The Court concludes that Plaintiff has not made a prima facie showing that Defendants “reach[ed] out beyond [Georgia]” to “create continuing relationships and obligations with citizens of [California].” Burger King, 471 U.S. at 473. Although the parties together have conducted 71 transactions totaling $2.3 million over the course of a decade, there is no evidence or plausible allegation that Defendants have ever affirmatively reached out to Plaintiff in California to solicit business. Further, there is no evidence or plausible allegation that Defendants have ever shipped lumber to California for their projects, as opposed to producing lumber for pickup in Georgia. And to negotiate the underlying KR Project, Plaintiff engaged a local agent in Georgia for in-person negotiations with Georgia-based Mr. Lacy. Cf Data Disc, Inc. v. Sys. Tech. Assocs., Inc., 557 F.2d 1280, 1287-88 (9th Cir. 1977) (“By participating in the contract negotiations in California, [defendant] purposefully availed itself of the privilege of carrying out activities in that state.”). Here, the “center of gravity” of the parties' business relationship does not lie in California. Glob. Commodities, 972 F.3d at 1108.

> PROVIDED MATERIAL
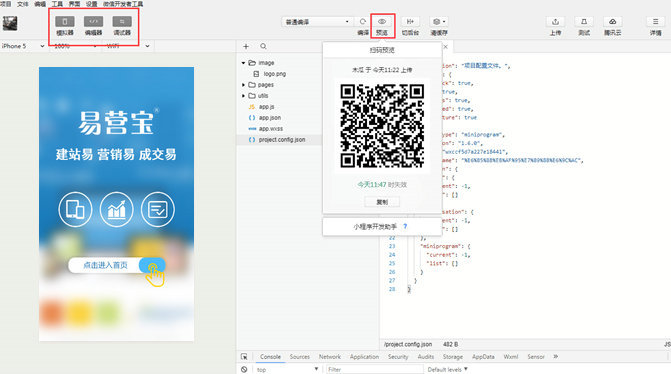Image resolution: width=671 pixels, height=374 pixels.
Task: Click the 复制 button under QR code
Action: (x=382, y=202)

> STATED GOAL
Translate this sentence from the court ruling into Spanish: "Further, there is no evidence or plausible allegation that Defendants have ever shipped lumber to California for their projects, as opposed to producing lumber for pickup in Georgia." The material is separate from the court ruling and stands on its own.

> RESULT FOR THIS EXERCISE
Además, no hay pruebas ni alegaciones verosímiles de que los Demandados hayan enviado alguna vez madera a California para sus proyectos, en lugar de producir madera para que se recogiera en Georgia.